Francis Augustus Hamer (March 17, 1884 – July 10, 1955) was a Texas Ranger, known in popular culture for his involvement in tracking down and killing the criminal duo Bonnie Parker and Clyde Barrow in 1934. In a career that spanned the last days of the Wild West well into the automobile age, Hamer acquired legendary status in the Southwest as the archetypal Texas Ranger. He is an inductee to the Texas Ranger Hall of Fame.

Early years[edit]

Frank Hamer was born in Fairview, Wilson County, Texas, where his father operated a blacksmith shop. He was one of five brothers, four of whom became Texas Rangers.[1] His family moved to the Welch ranch in San Saba County, where he grew up. Hamer later spent time in Oxford, Llano County (now a ghost town), which formed the basis of his joke about being the only "Oxford-educated Ranger." In his youth, Hamer worked in his father's shop, and as an older teenager worked as a wrangler on a local ranch. He began his career in law enforcement in 1905 while working on the Carr Ranch in West Texas when he captured a horse thief. The local sheriff was so impressed that he recommended that Hamer join the Rangers.

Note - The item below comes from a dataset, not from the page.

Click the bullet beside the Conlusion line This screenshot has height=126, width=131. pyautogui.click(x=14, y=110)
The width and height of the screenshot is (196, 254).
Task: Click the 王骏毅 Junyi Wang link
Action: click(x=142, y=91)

Like the cowboys of earlier generations, Hamer was at home on the open Texas prairie and understood the signs and patterns of nature. He interpreted men in terms of animal characteristics: "The criminal is a coyote, always taking a look over his shoulder; a cornered political schemer is a 'crawfish about three days from water'; a [man moving carefully] reminds him of a sandhill crane walking up a river-bed."[2] He savored the challenges of investigating and solving crimes. Describing his method in tracking Clyde Barrow and Bonnie Parker, Hamer said that he learned their statistics, but "this was not enough. An officer must know the habits of the outlaw, how he thinks and how he will act in different situations. When I began to understand Clyde Barrow's mind, I felt that I was making progress."[3]

Law enforcement career[edit]

Hamer refused substantial money on principle to tell his life story; I'm Frank Hamer is a posthumous biography by Texas historians H. Gordon Frost and John Holmes Jenkins and was assembled thirteen years after Hamer's death from his notes and personal recollections to his family and associates. In the book, Hamer was quoted as saying corrupt politicians did not sit well with him, and he had little patience for those who broke the law. This attitude had tended to cause problems for him with local political establishments during his career. After a place was cleaned up, he would change jobs on a fairly regular basis.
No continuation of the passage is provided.